▶ [YOUR GOAL] Locate "This screenshot has height=639, width=1493." in the data below, then output the line it is on and all following lines through the last, word for word. Skip any pictures.

** Opening RECORDS SHOWN block **

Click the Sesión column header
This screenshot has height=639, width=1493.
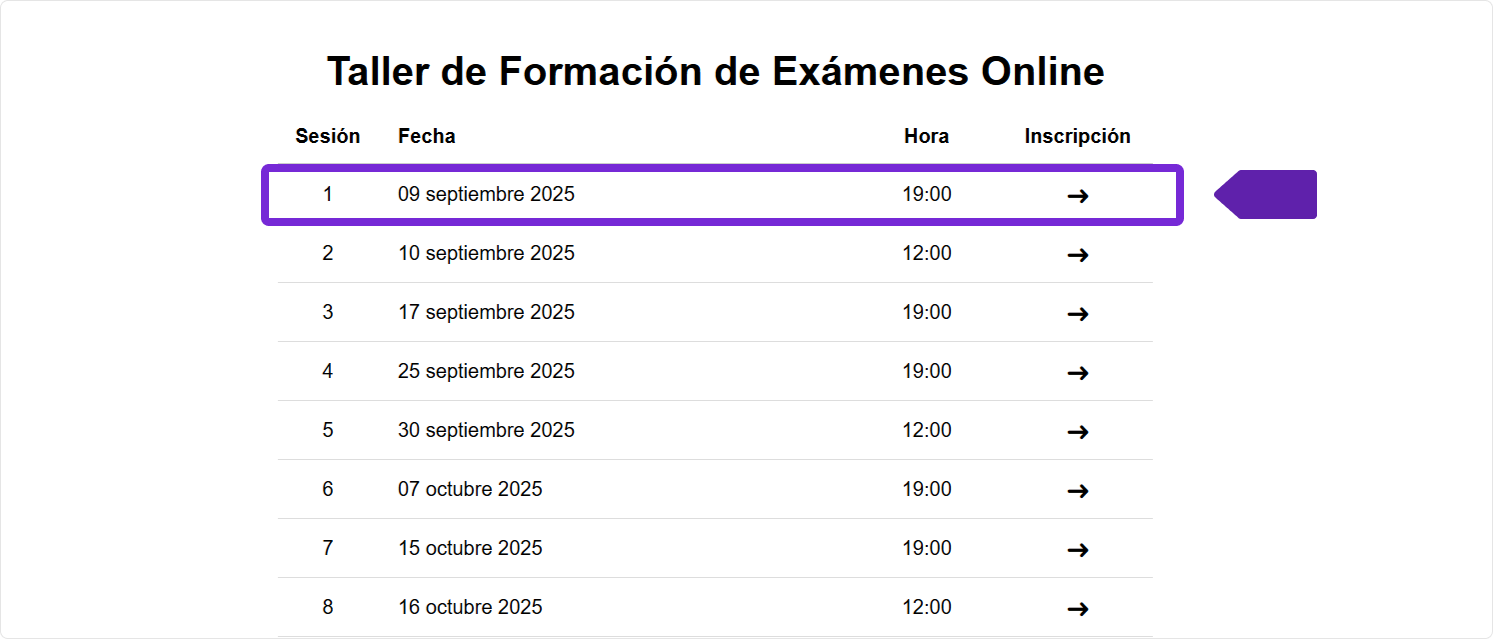(327, 136)
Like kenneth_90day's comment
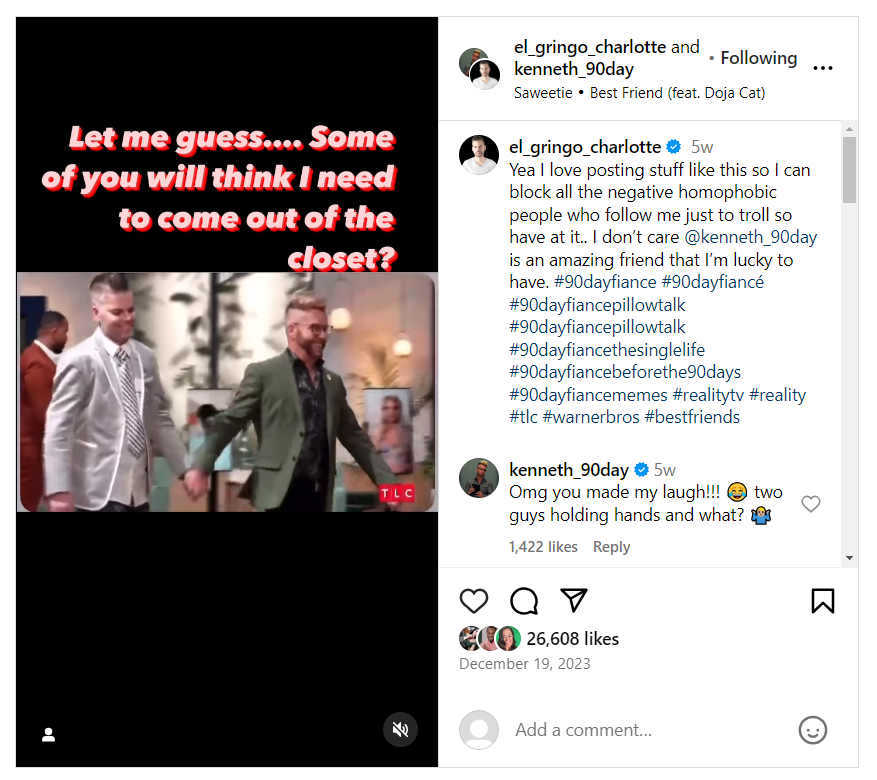Screen dimensions: 877x780 (x=811, y=504)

** Closing RECORDS SHOWN block **

▶ [EXERCISE OUTPUT]
This screenshot has height=639, width=1493.
(327, 136)
Like kenneth_90day's comment
Screen dimensions: 877x780 (x=811, y=504)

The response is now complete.